The output consists only of the lines from the one with "Toggle the Allow Fullscreen checkbox" through the end of the records, each printed exactly, and contains no pictures.

**SUPPLIED RECORDS**
-- Opening Marker --
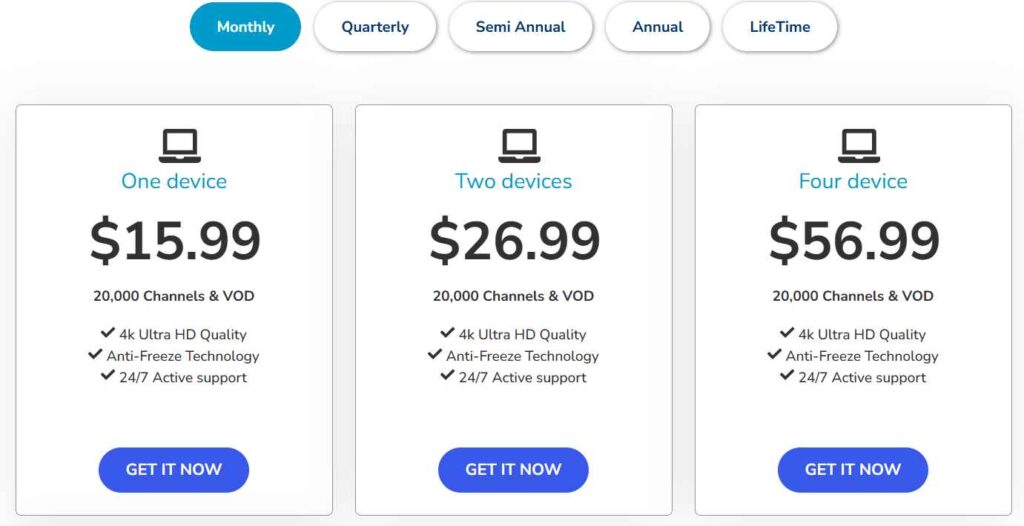Switch to Quarterly billing
The width and height of the screenshot is (1024, 526).
(375, 27)
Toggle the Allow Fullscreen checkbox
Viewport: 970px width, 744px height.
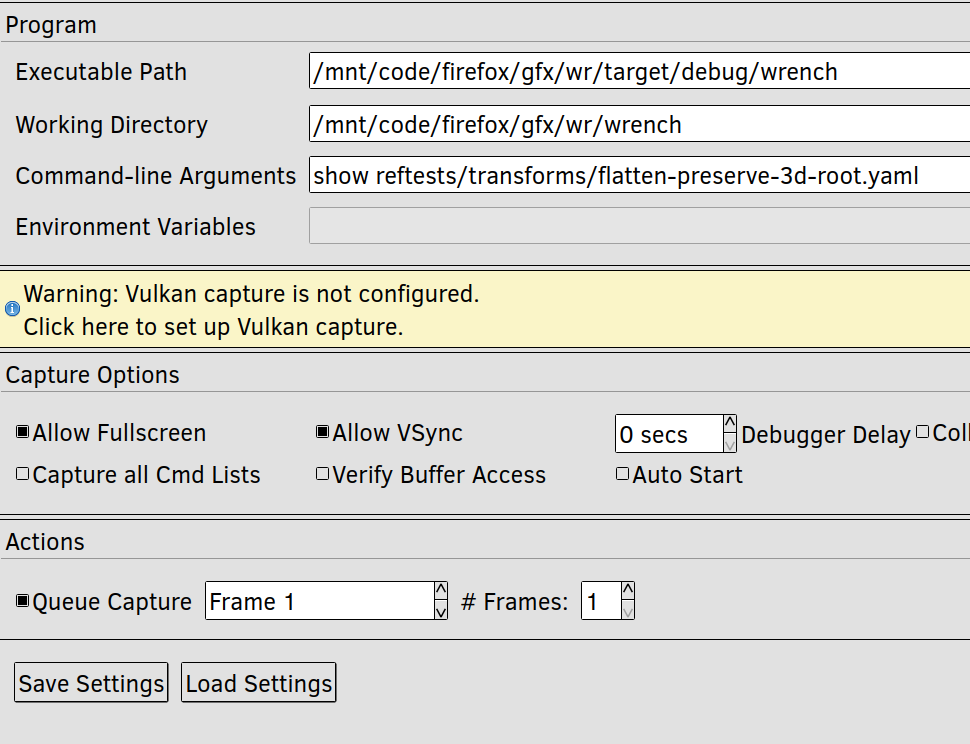[23, 432]
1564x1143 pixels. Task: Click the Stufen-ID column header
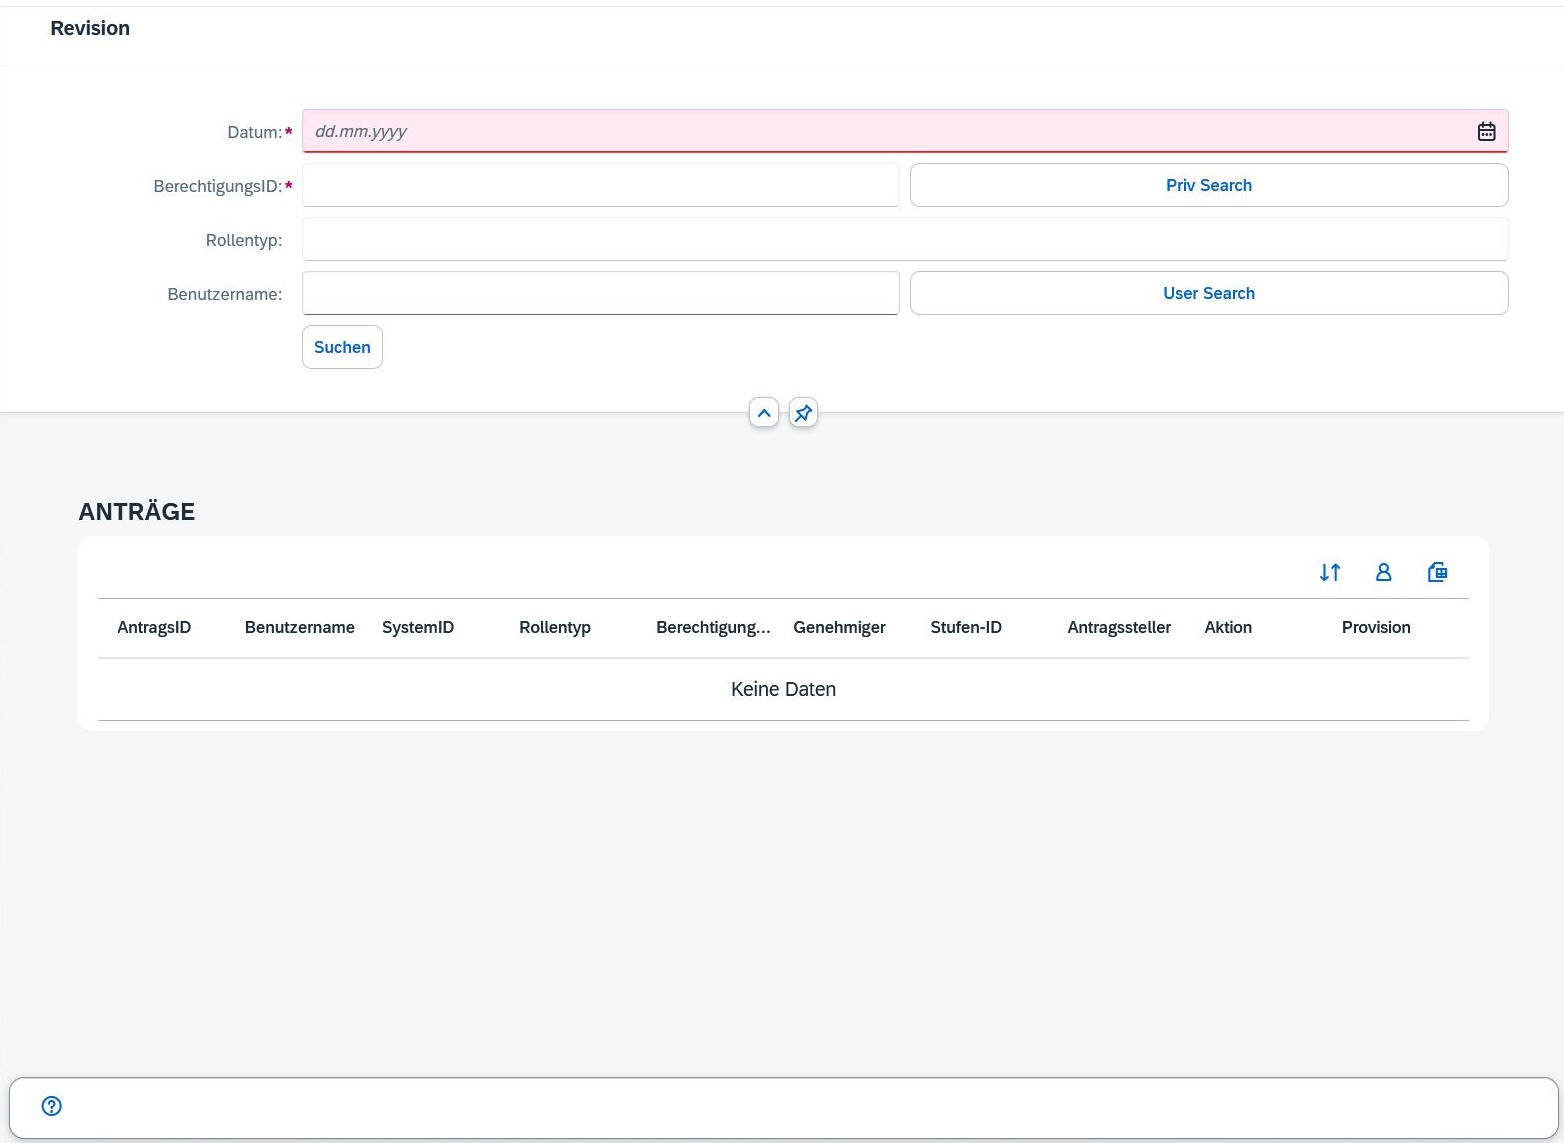(965, 627)
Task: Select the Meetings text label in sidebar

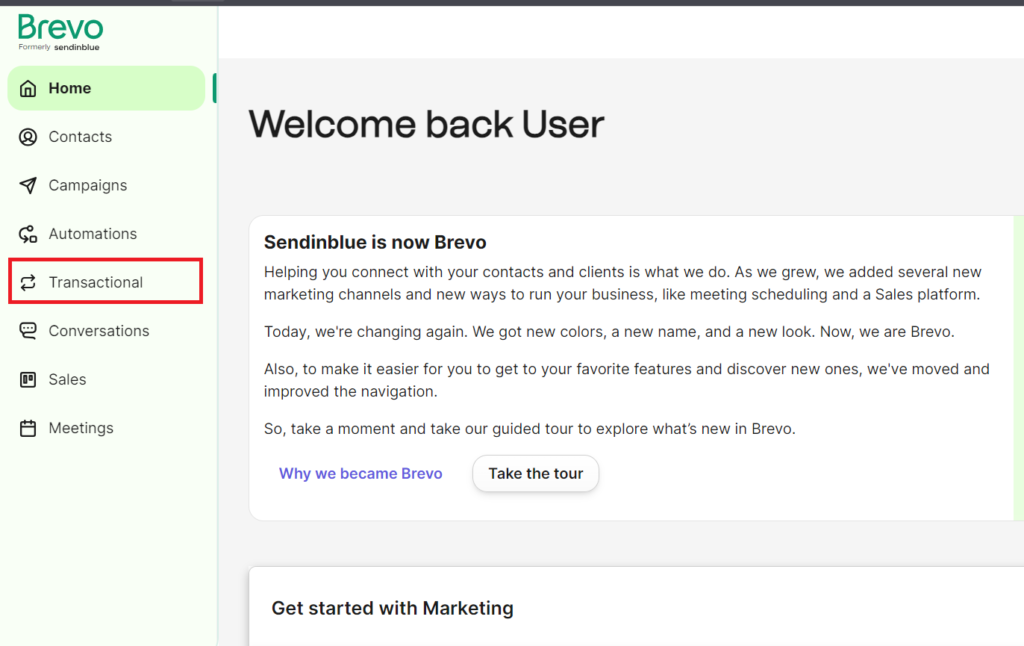Action: tap(81, 428)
-- Closing Marker --
**TASK ANSWER**
Toggle the Allow Fullscreen checkbox
Viewport: 970px width, 744px height.
[23, 432]
1564x1143 pixels. Task: Click the Stufen-ID column header
(965, 627)
Task: Select the Meetings text label in sidebar

Action: tap(81, 428)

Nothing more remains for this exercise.